He shoved his phone back in his pocket and crouched, picking up a few more stones. His foot had revealed something white and shiny in the mud, and he idly picked it out, eyes widening when he realized it was a tooth.

Not a human tooth, though. This was long and extremely pointed, like a needle, though the very tip had worn away, probably from hitting the shore. Eddie leaned towards the brackish water and very carefully washed the rest of the grime off.

It was his. There was no mistaking it for anything else. Not a shark’s, not even Riot’s. It was _his._ He rubbed his thumb over the tiny grooves on the otherwise smooth surface. It glinted in the sunlight like buried treasure.

“Don’t worry,” he muttered, shakily getting to his feet. “Don’t worry, I got us.” He carefully put the tooth in his front jean’s pocket. On his way home, he must’ve touched that part of the denim two dozen times, searching for that familiar shape and point as he drove.

He stopped at a Michael’s and got some cord. He spent a good ten minutes making sure he had knotted the cord around Venom’s tooth securely enough that it wouldn’t slip out. There was enough of a root that veered out that a knot would stay, but he was paranoid, anyway. This was the one thing of Venom he had left; it wasn’t going to fall through his fingers like everything else.

He looked at himself in the mirror, once he had it on. It hung a few inches from his throat, the point a prickling sensation against his chest, but the tooth was too dull to do any more damage. Eddie tucked it under his shirt, away from anyone else.

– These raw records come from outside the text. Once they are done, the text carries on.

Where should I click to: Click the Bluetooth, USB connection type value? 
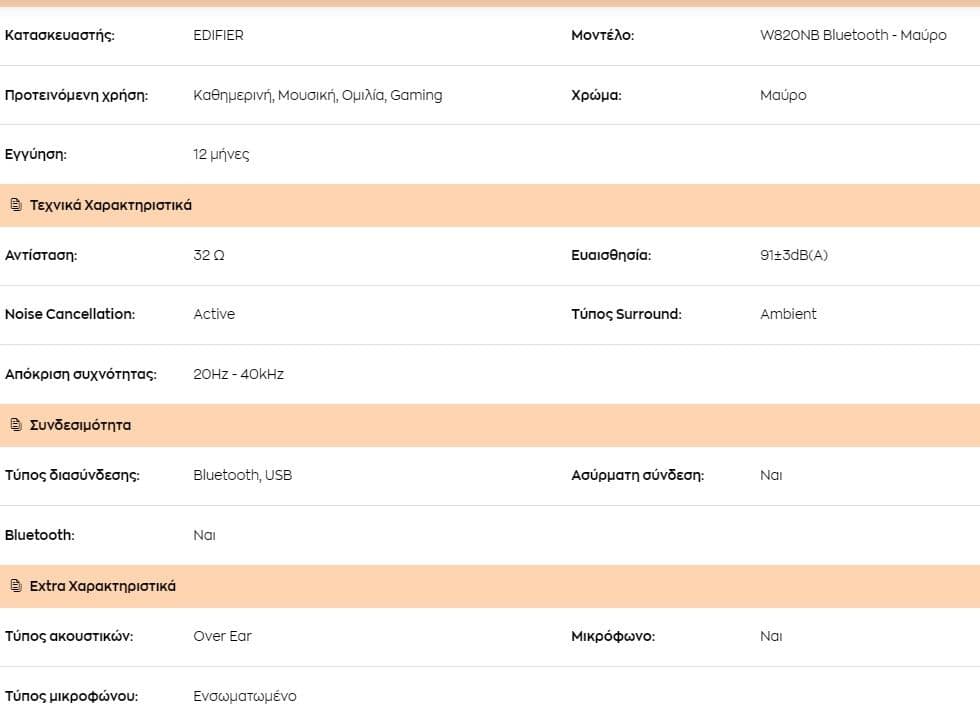tap(242, 475)
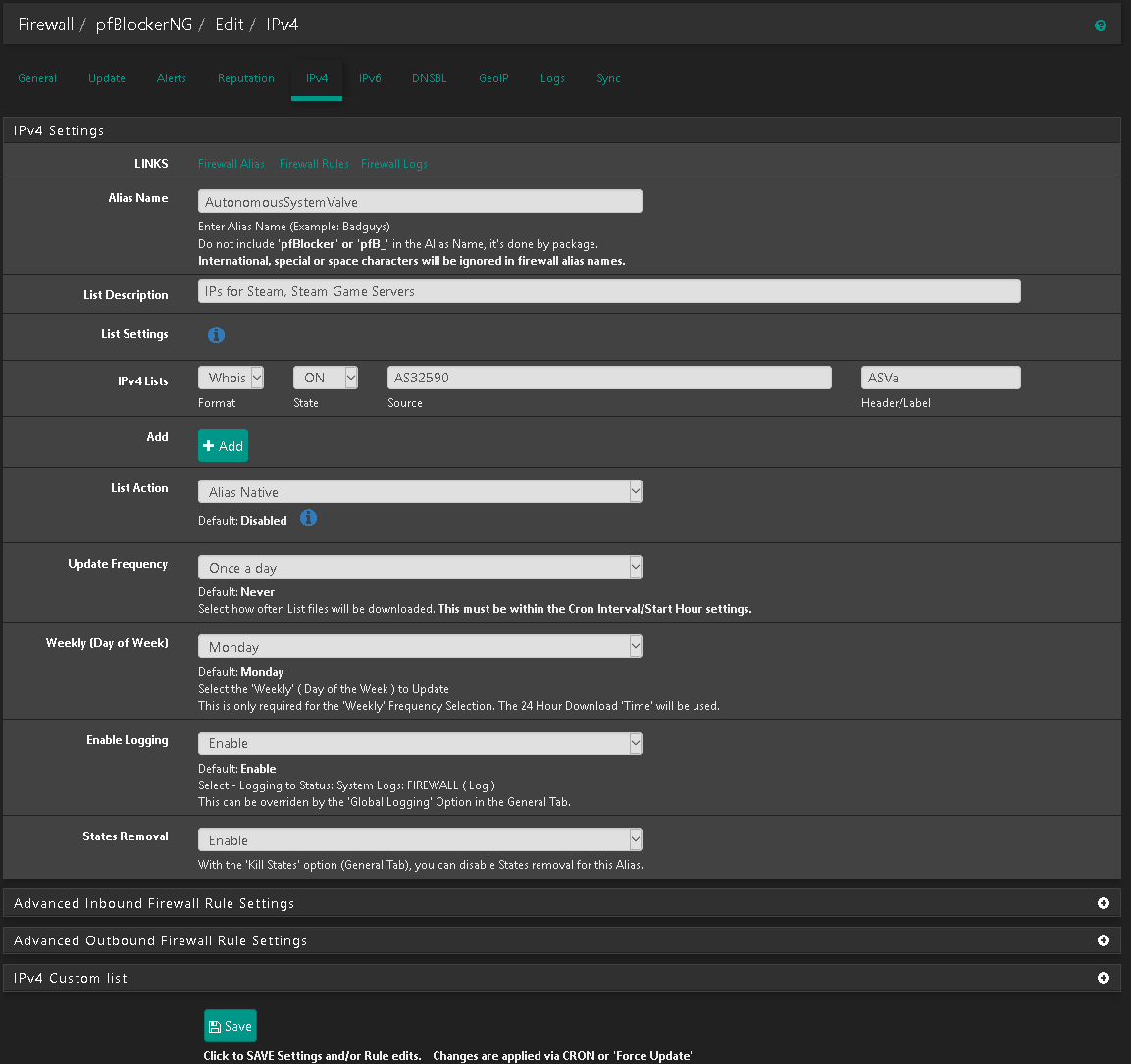Open the List Action dropdown
The image size is (1131, 1064).
coord(420,492)
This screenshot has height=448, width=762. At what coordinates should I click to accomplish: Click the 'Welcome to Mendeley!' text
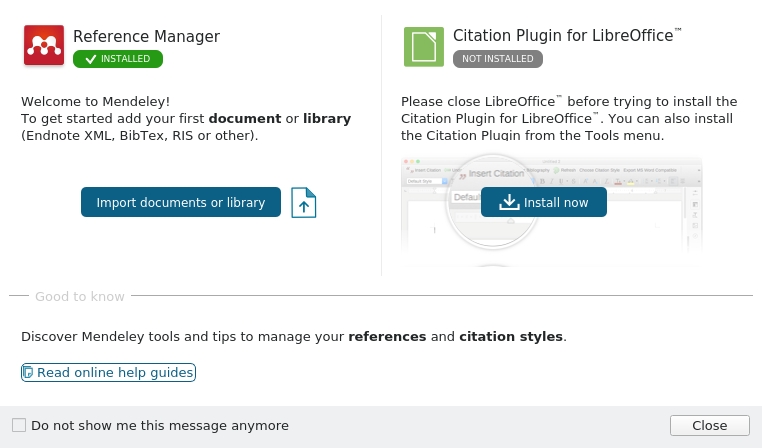[x=96, y=101]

Maybe he shouldn’t keep it, he thought, cleaning up the leftovers from his impromptu arts and crafts session, and the rest of his apartment after that. He had never been the neatest guy, but at the realization he hadn’t dusted his apartment, ever, that he didn’t even have anything to dust _with_ , he winced. There was always something to be said about forcing yourself to dress the part, keep a clean workspace. It helped, or something. And he was too wired to sit down and read or watch TV, so he kept it up, opening the windows, washing the dishes, wiping down flat surfaces and the tops of the doorways with a wet rag, restless energy prodding and pushing him.

It wasn’t until he had shoved his monstrously sized pile of dirty laundry into three different washers in the laundromat a block away that he wondered if the necklace was unlike Annie’s picture. If the memory of Venom wasn’t just going to keep picking at him, its dull point wearing at his skin until he was cut open. He had always been one of those people who needed someone else; in and out of relationship after relationship since college. He had thought Annie was the only person he wanted to be with, and maybe, in another world, where he hadn’t snooped on her computer, hadn’t dug his heels in at that interview, she would have been.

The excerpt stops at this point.